The firm offers 10 training contracts in its London hub and with nearly 30 offices worldwide, Dechert has an international vibe. A notable selling point for students is the very high chance of doing an international secondment that the firm offers to its trainees — stats from pre-Covid times indicate that more than half spend time abroad with the firm, albeit a fair few just making the hop over the Irish Sea to Dechert’s recently expanded office in Dublin. Other popular secondments include Brussels and Luxemburg, which were carried out virtually during the pandemic. There’s also the odd client secondment, with one trainee spending time with a top venture capital outfit, and even jetting off to sunny Toulouse with the leading airline manufacturer Airbus.
“A good mix of on the job training” coupled with “bespoke” induction sessions at the start of each seat goes some way to explaining the firm’s consistently strong performance in the training category of the Legal Cheek Trainee and Junior Lawyer Survey.

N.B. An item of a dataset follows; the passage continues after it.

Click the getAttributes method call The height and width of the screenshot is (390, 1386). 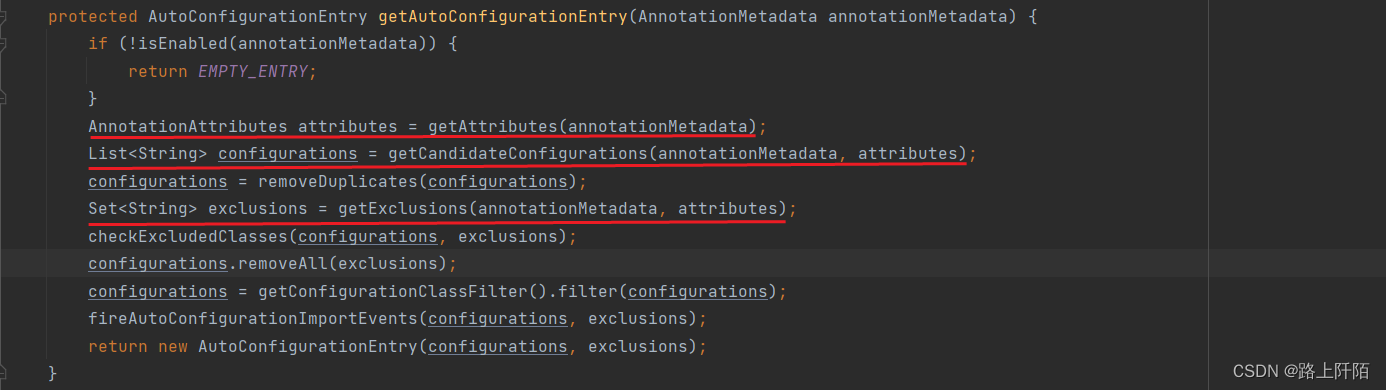coord(493,127)
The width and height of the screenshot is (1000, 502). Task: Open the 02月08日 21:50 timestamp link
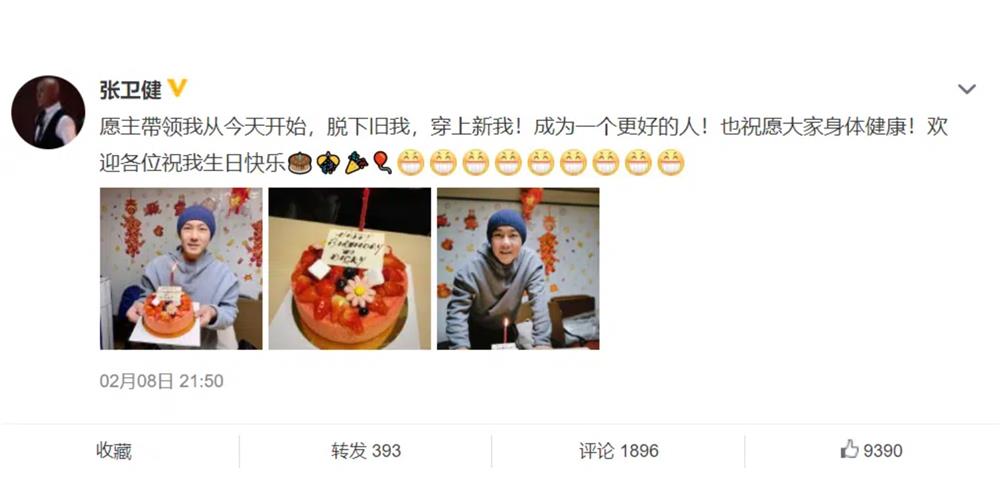coord(161,381)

But in the typical style of a US law firm, “training is very hands-on rather than by way of lots of formal training sessions”, one insider reports, and “you are given as much responsibility as you can handle”.
As with any firm, this can vary from department to department, but the trainees who took part in Legal Cheek’s surveys gave Dechert top marks for the stimulating nature of their work. Although “menial tasks are inevitably present”, one rookie tells us that “associates and partners have gone out of their way to get my input on particularly challenging questions and decisions, adopting a ‘what would you do if you were in my situation?’ approach.”
We are told the vibe around the firm is pretty good, with a “close-knit” group of trainees that “won’t hesitate to help each other out when needed”. Another reports: “The other trainees are all very good. I’d not exactly say we are all friends, but we are pretty good at tolerating each other.” We are told partners are “generally very approachable”. A dress down policy that allows London-based lawyers to wear jeans to work any day of the week continues to give the firm a less formal feel.
Dechert does OK for work/life balance, which is reasonable considering how much it pays. The firm’s London lawyers arrive in the office on average just after 9am and leave around 9pm. Most rookies appreciate they’re getting a sweet deal, especially given the famous stereotype of baggy-eyed trainees working very long hours at US firms. “The work/life balance and respect for personal time is generally very good,” an insider tells us. “Trainees don’t mind working late when necessary, as they know they won’t be made to work longer hours than required when it is quieter.” However, this can vary across departments. “In some there is an expectation for you to make yourself available at any time, whereas in others […] late nights are only expected when urgent work arises”, we are told.
The transition to remote-working in response to the pandemic seems to have been a relatively smooth one. “Everything worked efficiently,” according to one rookie, “although it is very difficult to be ‘trained’ remotely — i.e. the benefit of sharing an office with a supervisor is noticeably lost.” Another describes the process as “pretty seamless”. The firm looks set to integrate WFH into its culture, recently announcing that from September it will allow its lawyers to split evenly their time working in the office and remotely. However, the lack of financial aid in setting up new home offices did elicit some complaints from newbies: “[Dechert] did not provide any equipment whatsoever … [it] only allowed chairs to be borrowed from the office very late into the pandemic”.
Meanwhile, the office, which is just a stone’s throw from the Thames, is described as “lovely” thanks in part to its “nice internal atrium”. Perks are not bad: there’s a new gym (although some feel it’s a little small), free fruit every day, health and dental insurance, and pecan pie on Thanksgiving. The trainee social scene is also said to have improved as of late, helped by some “quality” departmental and firm-wide events.